――両方のジャンルを経験することによって、バラエティの経験がお芝居に生きることはありますか?

それはたくさんありますね。バラエティって台本があってもその通りに絶対進まないじゃないですか。現場の雰囲気を見て、「今誰がしゃべるんだろう」「どういう会話するんだろう」「あそこにどう乗っかろう」って、距離感とか空気を読むことが結構大事になってくるんですね。もちろんコメント力も大事なんですが、それよりもどこでどういう会話を挟むかという空気の読み合いというか、キャッチボールを誰とするかが重要になってくるんですけど、この空気感というのは、お芝居においても絶対的に大事なんです。

お芝居はもちろんセリフが決まっていますが、同じセリフも10人いたら10人が違う形で言うんですよ。その人が作り上げた人物がいるので、こっちが台本を読んで考えていたセリフの言い回しとは違う形でくることもあるから、そのときの空気の読み合い、心のキャッチボールの仕方が、バラエティで研ぎ澄まされているというか、結構生かされているのかなと思います。

――そうした中で、今回は小沢真珠さん演じる百合園という強烈なキャラクターと対峙(たいじ)するわけですが、そこでのキャッチボールはいかがですか?

もう本当に百合園先生は、想像していた倍以上のものがくるので(笑)、必死に食らいついていかなきゃというのもありますし、放ってくれた分を受け止めなきゃいけない部分があるので、やっぱり小沢さんはすごいなと思いますね。誰よりもセリフ量が多いのに完璧にこなされるし、この人がこんなに本気でぶつかってくれるんだから、私たちももっと頑張らなきゃと思わせてくれる存在なんですけど、フレンドリーな方でとても話しかけやすくて。百合園先生と普段の小沢さんとのギャップが、ちょっとすごいです。

  • 足立梨花(左)と小沢真珠 (C)BS松竹東急/MMJ

――先ほどの質問とは逆で、お芝居の経験がバラエティに生きるということはありますか?

お芝居はその役として立っているので、セリフがいかにセリフじゃないように伝えられるかが大事だと思うんですけど、バラエティこそセリフっぽくなっちゃいけない部分がたくさんあると思っていて。事前に用意された質問でも、その場で瞬時に考えていたように見せるとか、そういう自然な言葉選びに演技をやっていることからこその部分がたくさんあると思いますね。

■『あまちゃん』でバラエティでもやっていけるように

――今年10月で30歳という節目を迎えますが、これまで芸能界のお仕事を振り返って、ターニングポイントを挙げるとすると何になりますか?

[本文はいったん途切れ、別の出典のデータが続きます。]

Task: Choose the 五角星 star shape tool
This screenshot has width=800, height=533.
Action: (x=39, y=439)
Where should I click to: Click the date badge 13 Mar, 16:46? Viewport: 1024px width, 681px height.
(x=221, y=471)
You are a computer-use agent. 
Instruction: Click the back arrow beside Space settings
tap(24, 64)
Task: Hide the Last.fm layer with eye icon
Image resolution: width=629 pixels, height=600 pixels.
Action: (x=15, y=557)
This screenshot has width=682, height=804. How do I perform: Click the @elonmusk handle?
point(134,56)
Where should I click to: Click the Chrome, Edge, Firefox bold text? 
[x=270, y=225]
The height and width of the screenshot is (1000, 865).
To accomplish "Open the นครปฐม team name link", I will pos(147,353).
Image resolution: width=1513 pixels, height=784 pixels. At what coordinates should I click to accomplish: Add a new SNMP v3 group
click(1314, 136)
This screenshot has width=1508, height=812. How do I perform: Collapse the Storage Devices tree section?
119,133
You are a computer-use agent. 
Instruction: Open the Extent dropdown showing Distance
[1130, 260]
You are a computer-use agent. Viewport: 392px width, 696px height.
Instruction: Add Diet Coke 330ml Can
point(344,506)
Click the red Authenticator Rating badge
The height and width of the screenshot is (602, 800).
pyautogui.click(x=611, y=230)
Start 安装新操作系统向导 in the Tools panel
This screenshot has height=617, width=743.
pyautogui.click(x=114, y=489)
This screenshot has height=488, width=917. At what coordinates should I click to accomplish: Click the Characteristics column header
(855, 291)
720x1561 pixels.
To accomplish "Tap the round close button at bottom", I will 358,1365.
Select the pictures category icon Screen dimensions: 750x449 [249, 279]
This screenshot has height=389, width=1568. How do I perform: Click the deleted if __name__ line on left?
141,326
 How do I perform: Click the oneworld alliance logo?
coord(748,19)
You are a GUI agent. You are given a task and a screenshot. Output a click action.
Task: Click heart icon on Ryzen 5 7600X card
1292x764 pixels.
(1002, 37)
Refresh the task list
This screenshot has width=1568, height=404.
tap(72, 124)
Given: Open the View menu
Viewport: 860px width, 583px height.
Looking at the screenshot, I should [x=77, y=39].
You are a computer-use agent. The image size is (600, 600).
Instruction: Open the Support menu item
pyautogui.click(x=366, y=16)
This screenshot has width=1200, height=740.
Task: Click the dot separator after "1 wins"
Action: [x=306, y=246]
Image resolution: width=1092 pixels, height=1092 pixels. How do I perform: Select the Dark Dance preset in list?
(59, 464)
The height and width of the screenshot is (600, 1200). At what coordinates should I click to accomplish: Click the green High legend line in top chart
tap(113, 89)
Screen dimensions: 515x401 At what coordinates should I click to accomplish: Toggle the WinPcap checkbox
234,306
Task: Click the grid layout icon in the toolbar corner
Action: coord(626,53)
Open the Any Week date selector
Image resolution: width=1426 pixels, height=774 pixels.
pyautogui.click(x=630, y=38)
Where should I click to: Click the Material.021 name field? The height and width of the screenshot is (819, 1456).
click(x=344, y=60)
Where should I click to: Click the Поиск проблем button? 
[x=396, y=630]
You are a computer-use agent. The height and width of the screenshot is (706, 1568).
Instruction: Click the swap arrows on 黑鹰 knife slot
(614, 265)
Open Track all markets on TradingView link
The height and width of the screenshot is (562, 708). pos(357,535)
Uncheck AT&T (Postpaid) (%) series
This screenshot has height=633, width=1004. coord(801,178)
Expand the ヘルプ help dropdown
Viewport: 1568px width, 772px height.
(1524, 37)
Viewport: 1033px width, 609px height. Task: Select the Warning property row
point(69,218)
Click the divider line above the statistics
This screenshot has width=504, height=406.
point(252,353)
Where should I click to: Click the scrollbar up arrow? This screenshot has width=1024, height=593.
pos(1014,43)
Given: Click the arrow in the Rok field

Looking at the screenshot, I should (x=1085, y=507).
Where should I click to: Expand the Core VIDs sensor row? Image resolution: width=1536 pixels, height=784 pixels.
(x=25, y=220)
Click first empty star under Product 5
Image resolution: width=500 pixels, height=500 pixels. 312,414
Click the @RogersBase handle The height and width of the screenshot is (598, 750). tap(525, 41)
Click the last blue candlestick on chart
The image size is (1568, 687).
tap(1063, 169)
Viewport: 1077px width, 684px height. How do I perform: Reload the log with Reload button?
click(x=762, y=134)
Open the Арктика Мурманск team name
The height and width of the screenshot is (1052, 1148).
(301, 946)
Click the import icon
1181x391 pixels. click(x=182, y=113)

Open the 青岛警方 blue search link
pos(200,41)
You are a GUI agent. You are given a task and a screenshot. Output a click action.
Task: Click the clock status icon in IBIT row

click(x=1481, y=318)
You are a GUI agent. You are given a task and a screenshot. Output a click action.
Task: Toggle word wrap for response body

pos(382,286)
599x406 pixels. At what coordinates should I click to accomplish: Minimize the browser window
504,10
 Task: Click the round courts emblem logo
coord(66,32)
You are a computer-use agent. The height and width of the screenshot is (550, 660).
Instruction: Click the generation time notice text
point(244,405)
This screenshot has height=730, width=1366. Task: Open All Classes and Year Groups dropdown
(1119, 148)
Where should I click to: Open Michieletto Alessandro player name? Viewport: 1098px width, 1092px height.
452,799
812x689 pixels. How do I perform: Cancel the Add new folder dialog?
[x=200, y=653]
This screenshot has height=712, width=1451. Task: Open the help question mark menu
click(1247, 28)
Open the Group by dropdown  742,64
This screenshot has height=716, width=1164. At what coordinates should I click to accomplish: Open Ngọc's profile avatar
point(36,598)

こうやってバラエティも女優もというのが通じるようになったのは、『あまちゃん』(13年、NHK)に出たことが大きかったなと思います。『あまちゃん』に出るまで、『ヒルナンデス!』(日本テレビ)で隔週レギュラーをさせてもらっていて、木曜に私と平愛梨ちゃんが交代で出ていたのですが、愛梨ちゃんは天然だから絶対勝てないんですよね(笑)。その後金曜に移ったら、今度は河北麻友子ちゃんと交代で、河北ちゃんも強すぎて、あの2人に勝てるものを自分が生み出せていないとすごく悩んでいたんです。そのときに『あまちゃん』のオーディションが通ってマメりんの役で出させていただくことになったら、そこから「『あまちゃん』に出てた子だよね?」ってなって、1つ自分のポジションが変わったような気がしたんです。

バラエティに出るときって、「バラエティタレント」として求められることと、「女優さん」として求められることって全然違っていて、「女優さんのポジションでも行ける」と思われるようになったことですごくやりやすくなったんです。それはバラエティに対して手を抜くようになったとかそういうことでは全くなくて、自分なりに自分のポジションを見つけられたというか。だから、『あまちゃん』があったからこそバラエティでもやっていけるようになったと思います。

――ドラマ出演によってバラエティでのポジションを確立するようになったというのは面白いですね。

だから、私は「演技を辞めてバラエティ一本でやる」と言ったら、たぶんうまくいってなかったと思います。それくらい、演技をやっているおかげでバラエティもやらせていただけていると思うんです。

――両輪で、両方欠かせないものに。

そうですね。どっちかが欠けちゃうと、どっちもできなくなるのかなと思います。

――それを踏まえて、30歳を迎えるにあたっての今後の展望はいかがでしょうか?

これからも私は「どっち」と決めることもなく、どっちも楽しくやっていきたいと思っていますし、いろんなお仕事をやっていて楽しいので、ゲームのお仕事もするし、もしかしたらグラビアをするかもしれないし、ジャンルを決めずにやりたいと思ったらチャレンジしていける人になりたいと思います。